А старичок продолжал философствовать:
— ...Можно видеть, можно не видеть. Но если обобщать — это ведь поселок заплатил его замечательным голосом за твое образование. За тебя. Они заплатили, сами того не зная. Вот что печально.
Так к Башилову пришла та мысль впервые. Она пришла вроде бы надуманной и совсем случайной — разговор был как разговор, а слова о незримой связи с поселком казались лишь философствованием, причудливым выпадом старенького болтливого сольфеджиста. Минута, впрочем, была запомнившаяся, — на выходе из класса Башилов стоял с нотами в руках, отчасти той мыслью смущенный, но в общем легкий, улыбающийся, молодой, а старичок чего-то там разглагольствовал: слушать старичка было нужно, но вникать необязательно.
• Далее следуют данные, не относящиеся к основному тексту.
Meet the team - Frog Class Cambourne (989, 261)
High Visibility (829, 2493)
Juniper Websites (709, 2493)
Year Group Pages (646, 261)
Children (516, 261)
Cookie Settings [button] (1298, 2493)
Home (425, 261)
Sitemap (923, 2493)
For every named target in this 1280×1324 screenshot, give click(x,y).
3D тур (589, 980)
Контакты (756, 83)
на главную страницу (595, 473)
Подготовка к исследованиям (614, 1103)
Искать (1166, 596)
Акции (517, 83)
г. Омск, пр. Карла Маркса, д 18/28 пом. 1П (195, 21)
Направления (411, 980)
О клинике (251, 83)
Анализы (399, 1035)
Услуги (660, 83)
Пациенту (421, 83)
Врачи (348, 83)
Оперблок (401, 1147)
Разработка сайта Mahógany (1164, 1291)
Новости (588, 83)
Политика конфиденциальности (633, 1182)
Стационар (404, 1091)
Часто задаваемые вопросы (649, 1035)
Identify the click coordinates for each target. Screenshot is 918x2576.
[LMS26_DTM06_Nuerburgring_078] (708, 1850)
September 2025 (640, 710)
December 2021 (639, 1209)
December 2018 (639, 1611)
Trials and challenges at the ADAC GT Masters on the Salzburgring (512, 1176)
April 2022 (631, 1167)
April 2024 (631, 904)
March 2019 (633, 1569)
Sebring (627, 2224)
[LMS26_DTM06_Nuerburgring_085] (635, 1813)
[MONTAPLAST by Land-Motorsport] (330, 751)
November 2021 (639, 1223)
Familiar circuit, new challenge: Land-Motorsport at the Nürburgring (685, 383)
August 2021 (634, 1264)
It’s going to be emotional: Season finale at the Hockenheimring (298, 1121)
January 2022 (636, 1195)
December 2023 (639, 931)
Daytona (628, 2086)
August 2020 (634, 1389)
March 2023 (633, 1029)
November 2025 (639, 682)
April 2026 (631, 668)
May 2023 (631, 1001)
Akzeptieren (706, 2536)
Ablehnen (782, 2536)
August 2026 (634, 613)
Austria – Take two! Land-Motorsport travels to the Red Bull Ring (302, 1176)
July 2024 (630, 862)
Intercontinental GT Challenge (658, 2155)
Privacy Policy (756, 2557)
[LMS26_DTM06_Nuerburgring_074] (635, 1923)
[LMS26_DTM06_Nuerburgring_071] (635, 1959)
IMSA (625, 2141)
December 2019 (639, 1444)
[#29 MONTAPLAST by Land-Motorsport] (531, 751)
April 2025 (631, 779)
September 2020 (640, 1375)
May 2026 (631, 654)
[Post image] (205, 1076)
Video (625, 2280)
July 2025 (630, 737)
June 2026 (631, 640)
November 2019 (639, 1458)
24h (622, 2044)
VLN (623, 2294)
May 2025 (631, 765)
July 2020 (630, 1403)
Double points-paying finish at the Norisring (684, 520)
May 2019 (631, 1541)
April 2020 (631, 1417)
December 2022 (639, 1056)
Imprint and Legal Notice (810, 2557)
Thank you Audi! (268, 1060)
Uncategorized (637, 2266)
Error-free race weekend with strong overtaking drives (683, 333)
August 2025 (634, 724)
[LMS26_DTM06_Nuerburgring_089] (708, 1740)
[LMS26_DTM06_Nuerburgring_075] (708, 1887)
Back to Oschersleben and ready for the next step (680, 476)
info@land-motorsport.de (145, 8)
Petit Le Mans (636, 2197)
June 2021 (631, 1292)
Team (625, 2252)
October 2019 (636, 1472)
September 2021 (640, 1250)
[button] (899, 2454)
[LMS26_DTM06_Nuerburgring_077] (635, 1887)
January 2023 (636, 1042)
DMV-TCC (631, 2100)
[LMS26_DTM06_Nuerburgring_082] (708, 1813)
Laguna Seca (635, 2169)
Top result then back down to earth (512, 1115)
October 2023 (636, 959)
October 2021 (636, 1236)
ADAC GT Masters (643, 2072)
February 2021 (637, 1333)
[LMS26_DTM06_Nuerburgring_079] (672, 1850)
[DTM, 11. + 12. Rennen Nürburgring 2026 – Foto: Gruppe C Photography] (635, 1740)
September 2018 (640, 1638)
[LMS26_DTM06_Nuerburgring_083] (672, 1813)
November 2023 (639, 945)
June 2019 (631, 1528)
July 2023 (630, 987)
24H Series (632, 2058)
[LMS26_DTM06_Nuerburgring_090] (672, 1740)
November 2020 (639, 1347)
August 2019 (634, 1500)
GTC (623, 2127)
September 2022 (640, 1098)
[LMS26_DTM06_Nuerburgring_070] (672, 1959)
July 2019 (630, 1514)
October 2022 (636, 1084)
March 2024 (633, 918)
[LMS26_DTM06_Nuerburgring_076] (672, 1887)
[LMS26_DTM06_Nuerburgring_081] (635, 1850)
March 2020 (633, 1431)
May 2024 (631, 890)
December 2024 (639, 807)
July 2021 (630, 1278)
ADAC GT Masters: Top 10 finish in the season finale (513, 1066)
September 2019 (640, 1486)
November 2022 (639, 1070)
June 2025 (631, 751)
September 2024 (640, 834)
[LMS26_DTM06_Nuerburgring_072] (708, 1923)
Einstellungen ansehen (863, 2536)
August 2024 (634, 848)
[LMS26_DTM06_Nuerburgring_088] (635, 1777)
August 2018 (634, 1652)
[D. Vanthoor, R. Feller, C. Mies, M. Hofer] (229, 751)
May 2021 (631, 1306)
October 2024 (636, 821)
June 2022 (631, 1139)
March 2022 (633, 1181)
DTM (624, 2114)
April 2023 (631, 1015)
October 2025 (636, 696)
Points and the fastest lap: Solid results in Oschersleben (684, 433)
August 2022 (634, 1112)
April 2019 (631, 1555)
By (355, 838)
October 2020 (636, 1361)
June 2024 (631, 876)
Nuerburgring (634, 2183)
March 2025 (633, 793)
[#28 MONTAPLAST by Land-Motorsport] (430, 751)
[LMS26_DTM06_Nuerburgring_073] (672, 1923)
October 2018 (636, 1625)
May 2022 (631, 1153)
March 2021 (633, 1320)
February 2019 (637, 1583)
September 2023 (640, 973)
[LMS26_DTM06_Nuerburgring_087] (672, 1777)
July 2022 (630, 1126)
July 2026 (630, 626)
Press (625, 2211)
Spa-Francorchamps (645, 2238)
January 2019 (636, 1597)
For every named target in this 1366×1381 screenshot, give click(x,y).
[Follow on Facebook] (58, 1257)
— Да, — говорил молодой Башилов. — Да, да. Как интересно подмечено.
В первый раз Башилов вернулся в поселок, когда ему исполнилось двадцать два года; пока молодой музыкант учился, желания навестить и глянуть не возникало; бывало, конечно, что он тосковал, однако же тоска не доходила до той степени, чтобы подойти к кассе и купить на поезд билет. Но вот он поехал, что объяснялось, возможно, душевным равновесием после окончания консерватории. Столбы мелькали. Стук колес пьянил. (Консерватория не далась ему просто, и в середине учебного процесса он перешел, к счастью, достаточно гибко, с фортепианного отделения на отделение композиции: произошло самоопределение. Зато теперь композитор Георгий Башилов уже не колебался в своей однозначно нацеленной жизни.)
Он был одет вполне скромно: ничего бросающегося в глаза, ничего бьющего. Был чемодан. Был серый ладный костюм и обычные московские полуботинки тех лет. Он был без шляпы и без кепки, с непокрытой головой, он щурился — стояла жара.
Не без волнения подошел он к трем домикам буквой П — сердце затукало, и Башилов даже споткнулся, когда проходил в междомье к дощатым столам, где под кленами как раз сидели старухи и пили чай.